Venue: Marriott Hotel, San Diego
Attendees: 600 Honeywell sales employees
Audio-visual: Live Spark
Event planning: Honeywell Building Solutions


To engage the audience at Honeywell Building Solutions’ three-day sales conference in San Diego in January 2006, Minneapolis event-production company Live Spark created a character named Petey the Pirate. “The pirate provided continuity throughout the event in addition to supporting each presenter’s message,” says Dan Yaman, Live Spark’s president.

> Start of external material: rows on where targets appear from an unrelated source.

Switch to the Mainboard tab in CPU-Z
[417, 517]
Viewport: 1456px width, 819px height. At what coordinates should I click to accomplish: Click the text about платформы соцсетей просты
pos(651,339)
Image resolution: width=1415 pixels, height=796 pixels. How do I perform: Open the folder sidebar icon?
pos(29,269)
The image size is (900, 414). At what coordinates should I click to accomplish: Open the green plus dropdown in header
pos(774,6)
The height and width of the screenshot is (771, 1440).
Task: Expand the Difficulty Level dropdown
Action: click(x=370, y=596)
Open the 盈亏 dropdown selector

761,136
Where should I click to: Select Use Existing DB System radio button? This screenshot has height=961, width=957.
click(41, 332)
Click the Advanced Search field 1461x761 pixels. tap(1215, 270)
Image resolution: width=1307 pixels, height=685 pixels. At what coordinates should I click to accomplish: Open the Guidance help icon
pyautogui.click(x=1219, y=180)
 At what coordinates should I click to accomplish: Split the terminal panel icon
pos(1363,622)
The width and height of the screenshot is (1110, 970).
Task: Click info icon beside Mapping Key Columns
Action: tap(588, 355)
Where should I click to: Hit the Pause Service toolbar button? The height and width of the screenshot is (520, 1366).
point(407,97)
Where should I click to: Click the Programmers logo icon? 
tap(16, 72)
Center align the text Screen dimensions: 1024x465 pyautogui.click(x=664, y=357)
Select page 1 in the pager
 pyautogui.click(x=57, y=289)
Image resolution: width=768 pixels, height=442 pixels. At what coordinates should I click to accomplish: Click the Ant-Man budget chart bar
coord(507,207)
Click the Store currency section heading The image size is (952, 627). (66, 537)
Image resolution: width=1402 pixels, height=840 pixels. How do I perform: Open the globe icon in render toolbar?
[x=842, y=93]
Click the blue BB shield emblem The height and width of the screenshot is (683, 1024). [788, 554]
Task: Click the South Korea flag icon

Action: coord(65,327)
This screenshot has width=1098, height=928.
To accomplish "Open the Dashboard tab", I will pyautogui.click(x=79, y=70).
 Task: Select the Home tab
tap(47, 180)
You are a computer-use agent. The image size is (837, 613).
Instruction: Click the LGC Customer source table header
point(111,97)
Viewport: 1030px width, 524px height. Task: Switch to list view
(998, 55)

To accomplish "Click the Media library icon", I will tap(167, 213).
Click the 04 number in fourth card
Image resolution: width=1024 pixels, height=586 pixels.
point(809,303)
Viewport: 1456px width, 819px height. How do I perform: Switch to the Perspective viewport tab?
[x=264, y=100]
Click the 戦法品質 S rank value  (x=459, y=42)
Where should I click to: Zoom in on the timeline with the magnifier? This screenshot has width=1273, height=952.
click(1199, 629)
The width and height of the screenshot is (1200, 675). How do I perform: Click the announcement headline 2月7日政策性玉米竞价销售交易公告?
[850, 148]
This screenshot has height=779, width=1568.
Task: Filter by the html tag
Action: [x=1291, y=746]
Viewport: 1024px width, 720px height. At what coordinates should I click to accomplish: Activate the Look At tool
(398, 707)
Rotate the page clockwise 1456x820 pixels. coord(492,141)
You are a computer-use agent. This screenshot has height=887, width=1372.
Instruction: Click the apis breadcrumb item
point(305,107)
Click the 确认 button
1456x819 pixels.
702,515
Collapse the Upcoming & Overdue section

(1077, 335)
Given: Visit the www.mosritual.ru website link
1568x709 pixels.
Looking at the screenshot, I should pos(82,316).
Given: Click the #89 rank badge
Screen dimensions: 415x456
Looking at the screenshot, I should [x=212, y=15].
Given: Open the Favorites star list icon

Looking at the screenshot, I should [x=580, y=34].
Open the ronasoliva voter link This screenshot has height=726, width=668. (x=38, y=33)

“The client came to us and said the theme of the meeting was a sailing theme—an America’s Cup yacht feeling,” Yaman says. “[Honeywell] wanted something that was going to tie in this theme of sailing with the rank and file. They thought a pirate would work really well.”

Live Spark’s challenge: To make Petey, an animated character, interact with the audience   via a large screen in such a way that the Honeywell sales force would “respond” to him. Live Spark worked with Honeywell’s vice president of sales to create the outline for the script.

Yaman and his client worked closely to come up with Petey’s backstory: He’s an entrepreneurial pirate, and modern to boot. (You’ve heard of software piracy, right?) He heard good things about the crew at Honeywell as he sailed around looking for the right ship, so he decided to join.

The kick-off-meeting speaker didn’t have much time to warm up his audience before Petey jumped in. “The [sales vice president] opened the meeting and welcomed the audience and started talking, and from behind him the character kind of peeked around on the screen,” Yaman says. “He was singing ‘Yo ho! Yo ho!’ And the [vice president] interrupts and says, ‘Hey, what’s going on here?’ And then the character introduced himself.”

The most memorable moment at the meeting was when the salespeople in the audience realized that the character on screen was not prerecorded. “The audience thought it was canned until he [Petey] starting pointing out people in the audience, and he asked them to stand up and started conversing with them, and they realized, ‘Oh wow! This is real.’”

Live Spark brought Petey to life with a high-speed computer, a talented voice actor, and some proprietary equipment. The system uses voice recognition so as the actor is talking, the movement of Petey’s mouth is synchronized with his words. The voice actor uses one hand to control the character’s position on the screen and its facial expressions.

The end result: Petey won over Honeywell’s salespeople. Yaman says: “They liked the character so much he’s appeared in two [other] videos for the company.”